Do individual elements fit together to create a compelling illusion of a reality (even a fantastic reality with laser swords).
In ESB and most of ROTJ Yoda fits as a character in the pre-defined Star Wars universe (like Artoo and Chewie).
In all the other films the illusion isn't as compelling.
Not just because of the choice of technology to create the character but also and more importantly because of what he does and says.
Yoda in the PT isn't just a less successful meld of voice acting and digital puppetry (or in the TPM inferior physical puppetry) he actively contradicts the character as defined in the other films by being overly physically violent and rather stupid and speaks lines like someone doing a crude uninformed parody of the character.
These traits can't just be put down to being the same character earlier in the story. The PT Yoda is an unconvincing joke on every level and an example of everything that doesn't work in the PT.
The author has either forgotten, never knew or doesn't care how the fictional world, he largely created, worked and when using the brand name (which is all Star Wars now is) to make these newer films he failed to reconnect with that world.
Some of the episodes of The Clone Wars animated series (where the visual puppets are more abstract) feel more like Star Wars because some of the people working on those episodes have a better feel for the original universe than was represented in the PT films.
Alexrd said:
You're missing the point.
If I may, sir.
I'm not missing my own point.
Realism and being real are not the same thing.

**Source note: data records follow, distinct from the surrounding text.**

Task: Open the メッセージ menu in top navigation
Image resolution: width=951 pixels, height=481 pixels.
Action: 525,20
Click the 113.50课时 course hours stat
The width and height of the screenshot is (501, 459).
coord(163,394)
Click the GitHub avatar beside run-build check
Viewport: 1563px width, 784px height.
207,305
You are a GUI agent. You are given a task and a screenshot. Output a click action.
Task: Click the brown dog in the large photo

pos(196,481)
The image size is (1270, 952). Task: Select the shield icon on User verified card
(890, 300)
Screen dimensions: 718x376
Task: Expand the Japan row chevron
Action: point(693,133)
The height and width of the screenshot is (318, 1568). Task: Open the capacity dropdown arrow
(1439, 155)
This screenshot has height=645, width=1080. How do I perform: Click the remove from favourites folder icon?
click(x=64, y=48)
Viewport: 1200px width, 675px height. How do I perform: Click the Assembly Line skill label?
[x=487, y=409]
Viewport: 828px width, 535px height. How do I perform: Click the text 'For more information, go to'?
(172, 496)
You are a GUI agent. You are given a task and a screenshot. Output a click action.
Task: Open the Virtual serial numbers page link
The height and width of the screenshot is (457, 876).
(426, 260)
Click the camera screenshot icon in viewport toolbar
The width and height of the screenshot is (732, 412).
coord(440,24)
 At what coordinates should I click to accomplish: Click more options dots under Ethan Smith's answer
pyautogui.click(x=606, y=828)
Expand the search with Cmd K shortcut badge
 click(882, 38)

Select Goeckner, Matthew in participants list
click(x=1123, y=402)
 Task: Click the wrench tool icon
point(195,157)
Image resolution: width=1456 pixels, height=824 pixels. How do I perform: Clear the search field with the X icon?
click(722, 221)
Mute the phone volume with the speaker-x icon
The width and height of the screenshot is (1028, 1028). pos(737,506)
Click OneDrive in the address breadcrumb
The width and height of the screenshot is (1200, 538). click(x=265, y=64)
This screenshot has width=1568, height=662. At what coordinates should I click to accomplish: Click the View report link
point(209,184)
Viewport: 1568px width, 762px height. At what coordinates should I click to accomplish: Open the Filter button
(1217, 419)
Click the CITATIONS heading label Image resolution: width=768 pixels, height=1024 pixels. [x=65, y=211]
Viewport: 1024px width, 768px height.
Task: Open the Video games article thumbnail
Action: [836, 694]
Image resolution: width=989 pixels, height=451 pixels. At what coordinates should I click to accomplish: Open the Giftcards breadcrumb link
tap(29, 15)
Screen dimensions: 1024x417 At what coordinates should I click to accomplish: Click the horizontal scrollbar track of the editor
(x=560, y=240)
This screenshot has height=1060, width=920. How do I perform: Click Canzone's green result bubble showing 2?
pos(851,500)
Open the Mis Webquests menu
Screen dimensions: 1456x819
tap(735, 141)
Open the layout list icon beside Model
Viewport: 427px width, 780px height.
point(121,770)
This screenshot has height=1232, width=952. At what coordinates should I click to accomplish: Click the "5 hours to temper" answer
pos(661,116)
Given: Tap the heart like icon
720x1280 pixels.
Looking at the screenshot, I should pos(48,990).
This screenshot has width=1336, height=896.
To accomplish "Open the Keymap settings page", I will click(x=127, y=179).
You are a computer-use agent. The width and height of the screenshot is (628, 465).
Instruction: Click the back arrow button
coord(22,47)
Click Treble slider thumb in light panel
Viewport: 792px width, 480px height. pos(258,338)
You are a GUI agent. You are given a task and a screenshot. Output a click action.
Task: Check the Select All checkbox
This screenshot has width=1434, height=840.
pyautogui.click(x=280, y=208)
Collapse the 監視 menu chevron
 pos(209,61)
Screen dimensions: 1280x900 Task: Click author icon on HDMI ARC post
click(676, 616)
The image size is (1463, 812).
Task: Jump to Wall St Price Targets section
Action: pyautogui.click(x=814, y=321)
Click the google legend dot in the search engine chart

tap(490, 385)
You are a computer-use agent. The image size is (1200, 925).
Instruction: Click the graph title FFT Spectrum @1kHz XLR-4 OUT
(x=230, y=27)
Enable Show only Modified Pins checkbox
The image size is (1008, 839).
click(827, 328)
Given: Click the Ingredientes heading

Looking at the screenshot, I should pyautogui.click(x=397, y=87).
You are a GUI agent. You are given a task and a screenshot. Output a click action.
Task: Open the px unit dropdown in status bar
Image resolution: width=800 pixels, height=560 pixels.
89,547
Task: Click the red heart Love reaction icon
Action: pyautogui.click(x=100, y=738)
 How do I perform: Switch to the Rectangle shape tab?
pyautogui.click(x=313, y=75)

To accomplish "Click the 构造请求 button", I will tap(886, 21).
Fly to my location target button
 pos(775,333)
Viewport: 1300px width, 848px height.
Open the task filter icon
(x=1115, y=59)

I stated that the puppet Yoda (exists in the physical world) looked much more believable than the cartoon Yoda (exists in the Characters folder of the C drive). My point in this discussion has been that the appearance of physical objects in the prequels - ships, people, beings, structures, surfaces, light, shadow, etc - look unrealistic to me because they aren't rendered in the manner in which things exist in the real world. Technology isn't there yet. Better than ever - sure, but still not there yet.
Puppets & models - while not real animals, beings, structures, or ships - do exist in the real world. As such, they show texture, reflect light, absorb light, cast shadows, and move correctly (depending on the skill of the crew). They interact correctly with the physical world we exist in because they exist in it as well. Cartoons do not. At least none that I have seen. Claiming that realism and being real are the same thing was never the point I was trying to make, nor was giving Han to this bounty hunter!
Do you see Yoda as a doll, or as a living character?
I see the puppet Yoda as a much more realistic looking version of a make-believe character. It's impossible to completely buy the character because as soon as he appears on screen, we know he's not real. The task is for the film maker to get us to focus on the character, not the method of presentation. When it's a puppet, I think "hey, he talks funny and seems impatient with Luke". When it's the cartoon version (which I've only seen in screencaps) - I think "look, it's a cartoon of the character from the second film".
My point again is that this...
...helps me focus on the story.
This...
...causes me to focus on how well they drew a picture of Yoda.